◆ **Stated task**
Rewrite the entries from the line containing "700x417 pixels." through the end of the entries, changing "Bucket Fill" to "Paint Bucket" and leaving everything else as it is.

◆ **Rows**
+-------+
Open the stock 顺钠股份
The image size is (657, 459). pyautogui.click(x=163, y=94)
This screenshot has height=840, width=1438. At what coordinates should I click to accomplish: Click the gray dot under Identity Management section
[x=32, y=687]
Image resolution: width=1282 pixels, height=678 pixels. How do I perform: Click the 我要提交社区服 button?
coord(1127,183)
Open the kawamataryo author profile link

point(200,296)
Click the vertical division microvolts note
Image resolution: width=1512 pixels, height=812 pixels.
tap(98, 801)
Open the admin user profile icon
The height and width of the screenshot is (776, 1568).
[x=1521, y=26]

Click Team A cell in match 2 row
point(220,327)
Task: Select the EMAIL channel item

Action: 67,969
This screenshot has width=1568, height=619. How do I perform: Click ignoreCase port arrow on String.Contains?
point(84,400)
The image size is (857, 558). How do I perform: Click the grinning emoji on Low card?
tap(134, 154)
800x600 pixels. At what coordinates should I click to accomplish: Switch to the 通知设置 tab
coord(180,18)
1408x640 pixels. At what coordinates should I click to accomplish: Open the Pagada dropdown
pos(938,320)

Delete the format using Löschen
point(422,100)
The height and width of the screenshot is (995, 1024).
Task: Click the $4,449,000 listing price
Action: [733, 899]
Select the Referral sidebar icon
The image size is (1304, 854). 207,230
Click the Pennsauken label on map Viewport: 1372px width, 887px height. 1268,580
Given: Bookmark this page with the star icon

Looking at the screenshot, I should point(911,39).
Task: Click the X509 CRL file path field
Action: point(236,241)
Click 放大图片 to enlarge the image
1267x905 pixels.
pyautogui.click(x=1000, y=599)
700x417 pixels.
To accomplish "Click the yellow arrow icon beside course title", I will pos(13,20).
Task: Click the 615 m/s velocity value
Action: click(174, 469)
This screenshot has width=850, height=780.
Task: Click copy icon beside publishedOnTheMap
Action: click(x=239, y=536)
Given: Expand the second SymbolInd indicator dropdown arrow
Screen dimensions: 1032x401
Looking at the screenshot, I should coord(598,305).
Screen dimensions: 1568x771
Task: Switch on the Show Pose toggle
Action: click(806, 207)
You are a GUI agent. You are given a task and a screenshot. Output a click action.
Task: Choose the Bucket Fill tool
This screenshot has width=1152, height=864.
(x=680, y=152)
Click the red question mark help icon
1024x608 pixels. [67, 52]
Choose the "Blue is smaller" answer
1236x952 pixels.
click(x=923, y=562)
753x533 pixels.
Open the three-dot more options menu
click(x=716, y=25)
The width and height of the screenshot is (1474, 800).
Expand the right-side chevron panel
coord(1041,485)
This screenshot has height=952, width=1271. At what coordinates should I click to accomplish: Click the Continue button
+-------+
◆ **Full output**
700x417 pixels.
To accomplish "Click the yellow arrow icon beside course title", I will pos(13,20).
Task: Click the 615 m/s velocity value
Action: click(174, 469)
This screenshot has width=850, height=780.
Task: Click copy icon beside publishedOnTheMap
Action: click(x=239, y=536)
Given: Expand the second SymbolInd indicator dropdown arrow
Screen dimensions: 1032x401
Looking at the screenshot, I should coord(598,305).
Screen dimensions: 1568x771
Task: Switch on the Show Pose toggle
Action: click(806, 207)
You are a GUI agent. You are given a task and a screenshot. Output a click action.
Task: Choose the Paint Bucket tool
This screenshot has width=1152, height=864.
(x=680, y=152)
Click the red question mark help icon
1024x608 pixels. [67, 52]
Choose the "Blue is smaller" answer
1236x952 pixels.
click(x=923, y=562)
753x533 pixels.
Open the three-dot more options menu
click(x=716, y=25)
The width and height of the screenshot is (1474, 800).
Expand the right-side chevron panel
coord(1041,485)
This screenshot has height=952, width=1271. At what coordinates should I click to accomplish: Click the Continue button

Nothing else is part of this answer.